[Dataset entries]

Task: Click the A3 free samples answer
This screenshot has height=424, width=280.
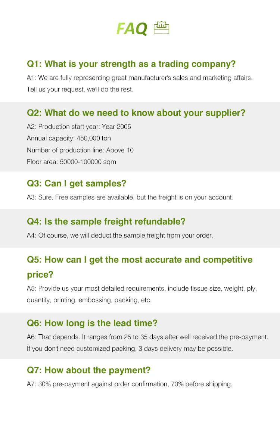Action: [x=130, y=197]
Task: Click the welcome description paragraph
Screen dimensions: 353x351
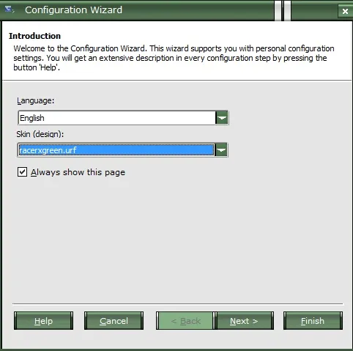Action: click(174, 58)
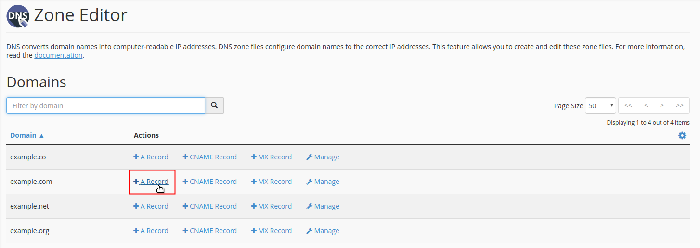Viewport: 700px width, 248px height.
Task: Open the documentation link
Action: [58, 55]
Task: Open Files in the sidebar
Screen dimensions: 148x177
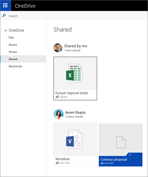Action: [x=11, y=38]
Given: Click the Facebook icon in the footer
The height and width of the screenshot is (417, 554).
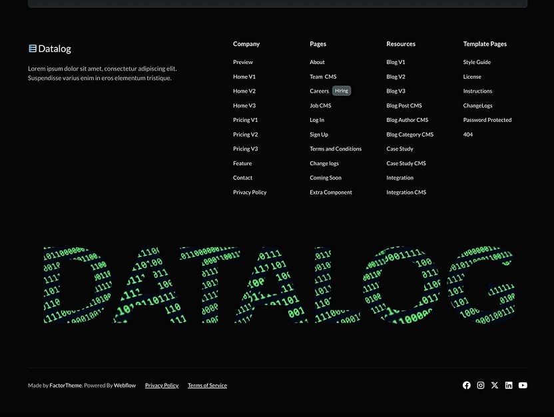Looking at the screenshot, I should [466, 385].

*WHAT IS REQUIRED:* A word-for-word copy of the entries above is what is needed, without any images.

*SOLUTION TO THIS PROBLEM:*
Task: Click the A3 free samples answer
This screenshot has height=424, width=280.
Action: [x=130, y=197]
Task: Click the welcome description paragraph
Screen dimensions: 353x351
Action: click(174, 58)
Viewport: 700px width, 248px height.
Task: Open the documentation link
Action: [58, 55]
Task: Open Files in the sidebar
Screen dimensions: 148x177
Action: [x=11, y=38]
Given: Click the Facebook icon in the footer
The height and width of the screenshot is (417, 554).
Looking at the screenshot, I should [466, 385].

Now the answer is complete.